WHAT YOU WILL DO ->
Rewrite the items below so that every "Instruction:" becomes "Goal:", leaving everything else unchanged.

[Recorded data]
===============
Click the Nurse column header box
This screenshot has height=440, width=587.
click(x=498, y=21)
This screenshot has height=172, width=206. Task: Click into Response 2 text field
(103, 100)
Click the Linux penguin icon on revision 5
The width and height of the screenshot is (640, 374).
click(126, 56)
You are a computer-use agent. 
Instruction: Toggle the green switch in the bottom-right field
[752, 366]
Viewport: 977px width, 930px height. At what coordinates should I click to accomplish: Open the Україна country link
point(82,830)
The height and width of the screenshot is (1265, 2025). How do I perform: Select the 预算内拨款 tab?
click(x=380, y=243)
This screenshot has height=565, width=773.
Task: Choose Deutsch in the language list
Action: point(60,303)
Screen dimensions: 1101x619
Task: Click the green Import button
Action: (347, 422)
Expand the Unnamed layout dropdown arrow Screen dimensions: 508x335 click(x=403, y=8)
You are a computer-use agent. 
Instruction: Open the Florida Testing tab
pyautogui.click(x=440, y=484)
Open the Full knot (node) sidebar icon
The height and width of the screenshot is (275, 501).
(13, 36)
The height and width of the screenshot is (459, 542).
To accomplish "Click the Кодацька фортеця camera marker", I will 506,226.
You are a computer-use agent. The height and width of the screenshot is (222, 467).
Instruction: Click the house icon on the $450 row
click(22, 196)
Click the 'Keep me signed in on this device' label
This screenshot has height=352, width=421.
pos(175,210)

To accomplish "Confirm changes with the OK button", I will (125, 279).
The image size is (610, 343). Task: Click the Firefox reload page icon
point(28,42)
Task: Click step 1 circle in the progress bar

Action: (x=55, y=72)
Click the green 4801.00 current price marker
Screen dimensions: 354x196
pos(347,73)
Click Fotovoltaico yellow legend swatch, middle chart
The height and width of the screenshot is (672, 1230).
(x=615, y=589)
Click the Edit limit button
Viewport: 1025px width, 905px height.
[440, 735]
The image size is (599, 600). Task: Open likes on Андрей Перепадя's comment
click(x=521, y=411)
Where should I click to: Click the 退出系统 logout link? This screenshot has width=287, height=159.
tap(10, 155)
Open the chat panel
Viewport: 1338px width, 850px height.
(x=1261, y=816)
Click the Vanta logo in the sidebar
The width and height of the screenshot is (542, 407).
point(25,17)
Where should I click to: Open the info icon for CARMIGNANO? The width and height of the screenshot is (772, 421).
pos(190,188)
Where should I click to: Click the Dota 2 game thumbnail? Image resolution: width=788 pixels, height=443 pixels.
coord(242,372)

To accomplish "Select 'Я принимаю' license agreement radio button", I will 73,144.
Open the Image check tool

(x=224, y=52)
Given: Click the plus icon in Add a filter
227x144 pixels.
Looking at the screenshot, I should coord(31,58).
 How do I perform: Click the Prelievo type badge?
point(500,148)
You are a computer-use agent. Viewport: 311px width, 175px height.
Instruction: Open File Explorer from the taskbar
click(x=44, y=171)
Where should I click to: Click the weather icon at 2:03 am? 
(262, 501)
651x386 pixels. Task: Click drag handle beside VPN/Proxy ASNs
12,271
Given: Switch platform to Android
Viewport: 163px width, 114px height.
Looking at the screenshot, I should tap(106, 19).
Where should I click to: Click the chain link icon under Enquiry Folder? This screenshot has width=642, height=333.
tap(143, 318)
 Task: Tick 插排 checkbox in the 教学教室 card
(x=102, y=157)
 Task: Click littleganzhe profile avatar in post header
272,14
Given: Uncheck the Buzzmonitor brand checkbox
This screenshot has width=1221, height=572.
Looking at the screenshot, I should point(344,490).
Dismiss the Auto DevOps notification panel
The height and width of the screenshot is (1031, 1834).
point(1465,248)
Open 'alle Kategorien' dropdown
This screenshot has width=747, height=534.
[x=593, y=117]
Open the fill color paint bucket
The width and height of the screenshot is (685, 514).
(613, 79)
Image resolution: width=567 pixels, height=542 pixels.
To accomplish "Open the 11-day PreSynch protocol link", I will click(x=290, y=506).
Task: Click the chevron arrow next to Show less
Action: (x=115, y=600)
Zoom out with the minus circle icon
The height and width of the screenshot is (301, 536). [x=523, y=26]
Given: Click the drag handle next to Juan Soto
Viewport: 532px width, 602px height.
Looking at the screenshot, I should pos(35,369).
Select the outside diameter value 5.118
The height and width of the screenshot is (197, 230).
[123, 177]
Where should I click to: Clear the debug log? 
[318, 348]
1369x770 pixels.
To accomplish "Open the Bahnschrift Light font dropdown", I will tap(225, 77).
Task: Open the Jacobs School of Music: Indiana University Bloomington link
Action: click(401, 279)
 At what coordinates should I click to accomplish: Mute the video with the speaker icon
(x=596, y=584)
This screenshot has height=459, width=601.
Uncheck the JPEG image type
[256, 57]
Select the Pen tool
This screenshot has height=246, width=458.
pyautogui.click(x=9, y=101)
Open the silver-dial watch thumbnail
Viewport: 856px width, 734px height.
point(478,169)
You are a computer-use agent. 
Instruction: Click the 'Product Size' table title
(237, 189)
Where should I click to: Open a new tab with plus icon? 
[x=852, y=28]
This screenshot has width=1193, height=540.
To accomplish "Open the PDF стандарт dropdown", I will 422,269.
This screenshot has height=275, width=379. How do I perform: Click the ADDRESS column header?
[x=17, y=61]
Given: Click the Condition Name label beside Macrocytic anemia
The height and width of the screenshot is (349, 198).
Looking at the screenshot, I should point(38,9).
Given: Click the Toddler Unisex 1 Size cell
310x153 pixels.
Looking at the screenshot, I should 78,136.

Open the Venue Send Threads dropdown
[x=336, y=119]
===============
PROBLEM SOLUTION ->
Click the Nurse column header box
This screenshot has height=440, width=587.
click(x=498, y=21)
This screenshot has height=172, width=206. Task: Click into Response 2 text field
(103, 100)
Click the Linux penguin icon on revision 5
The width and height of the screenshot is (640, 374).
click(126, 56)
You are a computer-use agent. 
Goal: Toggle the green switch in the bottom-right field
[752, 366]
Viewport: 977px width, 930px height. At what coordinates should I click to accomplish: Open the Україна country link
point(82,830)
The height and width of the screenshot is (1265, 2025). How do I perform: Select the 预算内拨款 tab?
click(x=380, y=243)
This screenshot has height=565, width=773.
Task: Choose Deutsch in the language list
Action: point(60,303)
Screen dimensions: 1101x619
Task: Click the green Import button
Action: (347, 422)
Expand the Unnamed layout dropdown arrow Screen dimensions: 508x335 click(x=403, y=8)
You are a computer-use agent. 
Goal: Open the Florida Testing tab
pyautogui.click(x=440, y=484)
Open the Full knot (node) sidebar icon
The height and width of the screenshot is (275, 501).
(13, 36)
The height and width of the screenshot is (459, 542).
To accomplish "Click the Кодацька фортеця camera marker", I will 506,226.
You are a computer-use agent. The height and width of the screenshot is (222, 467).
Goal: Click the house icon on the $450 row
click(22, 196)
Click the 'Keep me signed in on this device' label
This screenshot has height=352, width=421.
pos(175,210)

To accomplish "Confirm changes with the OK button", I will (125, 279).
The image size is (610, 343). Task: Click the Firefox reload page icon
point(28,42)
Task: Click step 1 circle in the progress bar

Action: (x=55, y=72)
Click the green 4801.00 current price marker
Screen dimensions: 354x196
pos(347,73)
Click Fotovoltaico yellow legend swatch, middle chart
The height and width of the screenshot is (672, 1230).
(x=615, y=589)
Click the Edit limit button
Viewport: 1025px width, 905px height.
[440, 735]
The image size is (599, 600). Task: Open likes on Андрей Перепадя's comment
click(x=521, y=411)
Where should I click to: Click the 退出系统 logout link? This screenshot has width=287, height=159.
tap(10, 155)
Open the chat panel
Viewport: 1338px width, 850px height.
(x=1261, y=816)
Click the Vanta logo in the sidebar
The width and height of the screenshot is (542, 407).
point(25,17)
Where should I click to: Open the info icon for CARMIGNANO? The width and height of the screenshot is (772, 421).
pos(190,188)
Where should I click to: Click the Dota 2 game thumbnail? Image resolution: width=788 pixels, height=443 pixels.
coord(242,372)

To accomplish "Select 'Я принимаю' license agreement radio button", I will 73,144.
Open the Image check tool

(x=224, y=52)
Given: Click the plus icon in Add a filter
227x144 pixels.
Looking at the screenshot, I should coord(31,58).
 How do I perform: Click the Prelievo type badge?
point(500,148)
You are a computer-use agent. Viewport: 311px width, 175px height.
Goal: Open File Explorer from the taskbar
click(x=44, y=171)
Where should I click to: Click the weather icon at 2:03 am? 
(262, 501)
651x386 pixels. Task: Click drag handle beside VPN/Proxy ASNs
12,271
Given: Switch platform to Android
Viewport: 163px width, 114px height.
Looking at the screenshot, I should tap(106, 19).
Where should I click to: Click the chain link icon under Enquiry Folder? This screenshot has width=642, height=333.
tap(143, 318)
 Task: Tick 插排 checkbox in the 教学教室 card
(x=102, y=157)
 Task: Click littleganzhe profile avatar in post header
272,14
Given: Uncheck the Buzzmonitor brand checkbox
This screenshot has width=1221, height=572.
Looking at the screenshot, I should point(344,490).
Dismiss the Auto DevOps notification panel
The height and width of the screenshot is (1031, 1834).
point(1465,248)
Open 'alle Kategorien' dropdown
This screenshot has width=747, height=534.
[x=593, y=117]
Open the fill color paint bucket
The width and height of the screenshot is (685, 514).
(613, 79)
Image resolution: width=567 pixels, height=542 pixels.
To accomplish "Open the 11-day PreSynch protocol link", I will click(x=290, y=506).
Task: Click the chevron arrow next to Show less
Action: (x=115, y=600)
Zoom out with the minus circle icon
The height and width of the screenshot is (301, 536). [x=523, y=26]
Given: Click the drag handle next to Juan Soto
Viewport: 532px width, 602px height.
Looking at the screenshot, I should pos(35,369).
Select the outside diameter value 5.118
The height and width of the screenshot is (197, 230).
[123, 177]
Where should I click to: Clear the debug log? 
[318, 348]
1369x770 pixels.
To accomplish "Open the Bahnschrift Light font dropdown", I will tap(225, 77).
Task: Open the Jacobs School of Music: Indiana University Bloomington link
Action: click(401, 279)
 At what coordinates should I click to accomplish: Mute the video with the speaker icon
(x=596, y=584)
This screenshot has height=459, width=601.
Uncheck the JPEG image type
[256, 57]
Select the Pen tool
This screenshot has height=246, width=458.
pyautogui.click(x=9, y=101)
Open the silver-dial watch thumbnail
Viewport: 856px width, 734px height.
point(478,169)
You are a computer-use agent. 
Goal: Click the 'Product Size' table title
(237, 189)
Where should I click to: Open a new tab with plus icon? 
[x=852, y=28]
This screenshot has width=1193, height=540.
To accomplish "Open the PDF стандарт dropdown", I will 422,269.
This screenshot has height=275, width=379. How do I perform: Click the ADDRESS column header?
[x=17, y=61]
Given: Click the Condition Name label beside Macrocytic anemia
The height and width of the screenshot is (349, 198).
Looking at the screenshot, I should point(38,9).
Given: Click the Toddler Unisex 1 Size cell
310x153 pixels.
Looking at the screenshot, I should 78,136.

Open the Venue Send Threads dropdown
[x=336, y=119]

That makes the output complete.